Background: Alpha 1 antitrypsin (AAT) is a highly polymorphic protein, having more than 75 different variants. In this work two rare AAT deficient variants were characterized by DNA study.
Patients and methods: Members of three generations of two separate families were studied. In family 1, the index case was affected with pulmonary emphysema and presented AAT deficiency (23 mg/dl). In family 2, the index case had a normal pulmonary function, an AAT serum level of 72 mg/dl and a phenotype heterozygous for an AAT variant migrating in the P variant region. The AAT variants were characterized by polymerase chain reaction amplification of the coding exons and direct sequencing of the amplification products.

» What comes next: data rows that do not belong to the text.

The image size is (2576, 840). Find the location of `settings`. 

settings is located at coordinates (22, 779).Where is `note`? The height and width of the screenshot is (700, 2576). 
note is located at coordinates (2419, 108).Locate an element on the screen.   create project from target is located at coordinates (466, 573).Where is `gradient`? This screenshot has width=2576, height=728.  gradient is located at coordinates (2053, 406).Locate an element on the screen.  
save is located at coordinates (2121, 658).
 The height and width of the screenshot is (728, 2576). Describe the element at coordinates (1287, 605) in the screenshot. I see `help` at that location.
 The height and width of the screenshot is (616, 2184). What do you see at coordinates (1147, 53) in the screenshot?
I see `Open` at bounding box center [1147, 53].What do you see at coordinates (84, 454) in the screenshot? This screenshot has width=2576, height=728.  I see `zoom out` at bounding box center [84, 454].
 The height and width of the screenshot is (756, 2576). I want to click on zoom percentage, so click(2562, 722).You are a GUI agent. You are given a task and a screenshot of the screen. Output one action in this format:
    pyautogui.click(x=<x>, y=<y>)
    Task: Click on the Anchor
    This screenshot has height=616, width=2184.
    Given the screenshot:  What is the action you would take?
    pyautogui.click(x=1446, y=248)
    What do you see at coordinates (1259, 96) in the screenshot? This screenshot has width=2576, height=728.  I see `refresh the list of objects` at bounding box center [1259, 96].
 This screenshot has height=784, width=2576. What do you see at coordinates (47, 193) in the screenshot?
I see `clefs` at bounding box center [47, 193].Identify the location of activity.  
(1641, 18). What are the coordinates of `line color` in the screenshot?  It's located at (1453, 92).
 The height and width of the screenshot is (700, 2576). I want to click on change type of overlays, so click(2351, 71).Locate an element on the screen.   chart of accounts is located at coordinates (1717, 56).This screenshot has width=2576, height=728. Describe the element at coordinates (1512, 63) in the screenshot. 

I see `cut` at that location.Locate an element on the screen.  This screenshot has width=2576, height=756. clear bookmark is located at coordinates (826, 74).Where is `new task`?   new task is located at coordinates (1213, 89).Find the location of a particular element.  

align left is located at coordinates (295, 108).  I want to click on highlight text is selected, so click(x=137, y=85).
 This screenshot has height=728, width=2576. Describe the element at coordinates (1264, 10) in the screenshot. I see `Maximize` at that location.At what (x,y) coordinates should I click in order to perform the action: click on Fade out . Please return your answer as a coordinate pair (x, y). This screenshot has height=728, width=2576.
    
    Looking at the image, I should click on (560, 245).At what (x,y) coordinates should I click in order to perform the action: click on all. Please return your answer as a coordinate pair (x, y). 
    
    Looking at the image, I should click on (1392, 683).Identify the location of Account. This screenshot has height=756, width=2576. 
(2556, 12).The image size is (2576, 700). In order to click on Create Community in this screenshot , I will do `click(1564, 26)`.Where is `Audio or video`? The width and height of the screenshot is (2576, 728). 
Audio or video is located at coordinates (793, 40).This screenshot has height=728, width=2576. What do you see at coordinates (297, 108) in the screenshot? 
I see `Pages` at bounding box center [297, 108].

Results: Direct DNA sequencing from a member of family 1 demonstrates that in the exon II of the normal M1 (Val213) allele there was a 3-bp deletion (TTC), corresponding to Phe51 or Phe52. This mutation is characteristic of the Pl Mpalermo variant. In our study, Pl Mpalermo was detected in six members of three generations of this same family. Sequencing of exon III in a member of family 2, identified in the common M1 (Val213) allele a single base substitution of GAT-GTT, with the resulting amino acid change Asp256 for Val256. This mutation characterizes the Pl Plovel allele. The Pl Plovel was also detected in nine members of five others independent families. All of them have AAT serum levels between 80 and 102 mg/dl. None of the studied subjects had clinical evidence of lung disease.
Conclusions: The results of our study show the presence of the two AAT deficient variants in Spain and suggest that the Pl Plovel variant might be more common than expected.